Dataset rows:
▬▬▬

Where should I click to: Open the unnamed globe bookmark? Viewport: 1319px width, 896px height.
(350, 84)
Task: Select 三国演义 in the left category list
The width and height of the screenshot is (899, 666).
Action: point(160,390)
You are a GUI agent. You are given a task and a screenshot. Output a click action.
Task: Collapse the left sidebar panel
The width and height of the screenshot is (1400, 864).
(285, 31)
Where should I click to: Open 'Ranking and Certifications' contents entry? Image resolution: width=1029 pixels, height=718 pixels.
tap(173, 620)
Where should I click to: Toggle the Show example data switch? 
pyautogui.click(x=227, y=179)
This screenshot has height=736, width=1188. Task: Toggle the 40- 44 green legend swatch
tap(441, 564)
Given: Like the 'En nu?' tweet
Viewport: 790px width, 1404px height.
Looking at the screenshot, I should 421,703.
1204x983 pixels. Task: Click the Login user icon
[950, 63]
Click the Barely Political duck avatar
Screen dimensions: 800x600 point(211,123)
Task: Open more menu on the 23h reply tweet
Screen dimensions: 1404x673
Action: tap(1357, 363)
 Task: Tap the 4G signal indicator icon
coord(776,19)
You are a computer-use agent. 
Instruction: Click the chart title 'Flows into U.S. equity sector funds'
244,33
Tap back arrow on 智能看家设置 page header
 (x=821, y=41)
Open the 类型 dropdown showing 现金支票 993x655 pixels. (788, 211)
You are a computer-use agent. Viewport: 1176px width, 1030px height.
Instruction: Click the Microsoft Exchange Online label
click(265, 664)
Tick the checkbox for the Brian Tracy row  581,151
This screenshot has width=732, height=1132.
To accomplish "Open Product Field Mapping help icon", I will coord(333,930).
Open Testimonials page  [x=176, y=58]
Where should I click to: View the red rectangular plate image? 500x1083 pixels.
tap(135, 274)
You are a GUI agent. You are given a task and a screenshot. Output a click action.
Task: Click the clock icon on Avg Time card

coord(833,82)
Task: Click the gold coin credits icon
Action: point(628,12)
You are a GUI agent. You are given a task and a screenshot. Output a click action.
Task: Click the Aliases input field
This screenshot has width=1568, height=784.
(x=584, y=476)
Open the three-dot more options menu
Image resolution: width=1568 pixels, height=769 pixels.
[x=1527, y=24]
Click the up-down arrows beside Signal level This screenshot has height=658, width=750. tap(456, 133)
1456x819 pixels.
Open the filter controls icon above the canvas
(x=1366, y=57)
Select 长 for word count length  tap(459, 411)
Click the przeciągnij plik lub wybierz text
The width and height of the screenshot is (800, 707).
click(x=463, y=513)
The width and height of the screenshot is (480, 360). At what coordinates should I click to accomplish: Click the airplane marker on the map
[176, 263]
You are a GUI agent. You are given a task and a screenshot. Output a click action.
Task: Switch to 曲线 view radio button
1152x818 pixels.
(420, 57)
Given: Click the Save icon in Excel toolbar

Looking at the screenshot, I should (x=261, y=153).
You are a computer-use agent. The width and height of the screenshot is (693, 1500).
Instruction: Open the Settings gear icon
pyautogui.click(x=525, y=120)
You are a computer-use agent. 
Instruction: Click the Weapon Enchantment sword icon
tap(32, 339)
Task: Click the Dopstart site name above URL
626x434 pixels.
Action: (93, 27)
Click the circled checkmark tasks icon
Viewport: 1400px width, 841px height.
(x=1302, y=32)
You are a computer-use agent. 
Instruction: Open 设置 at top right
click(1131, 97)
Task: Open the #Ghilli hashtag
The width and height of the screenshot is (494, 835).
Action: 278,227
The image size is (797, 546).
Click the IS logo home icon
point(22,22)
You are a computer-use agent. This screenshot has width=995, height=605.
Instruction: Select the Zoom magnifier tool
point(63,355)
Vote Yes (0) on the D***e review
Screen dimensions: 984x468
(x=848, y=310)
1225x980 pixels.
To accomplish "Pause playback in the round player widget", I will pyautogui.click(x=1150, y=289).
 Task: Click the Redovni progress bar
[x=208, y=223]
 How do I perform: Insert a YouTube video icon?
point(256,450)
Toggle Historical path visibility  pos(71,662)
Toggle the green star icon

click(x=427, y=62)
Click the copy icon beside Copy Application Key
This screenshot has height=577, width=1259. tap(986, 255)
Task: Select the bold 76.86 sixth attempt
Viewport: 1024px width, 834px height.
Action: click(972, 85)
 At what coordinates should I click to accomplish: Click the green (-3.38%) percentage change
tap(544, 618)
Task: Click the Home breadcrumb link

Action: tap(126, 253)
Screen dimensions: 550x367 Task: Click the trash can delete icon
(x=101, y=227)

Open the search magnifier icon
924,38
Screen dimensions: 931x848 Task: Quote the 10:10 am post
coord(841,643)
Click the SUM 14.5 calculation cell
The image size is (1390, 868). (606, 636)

▬▬▬

EXERCISE: How many lines of the listing above contain the string "Select"? Treat case as significant and reply with the number only.

COMPLETE ANSWER: 4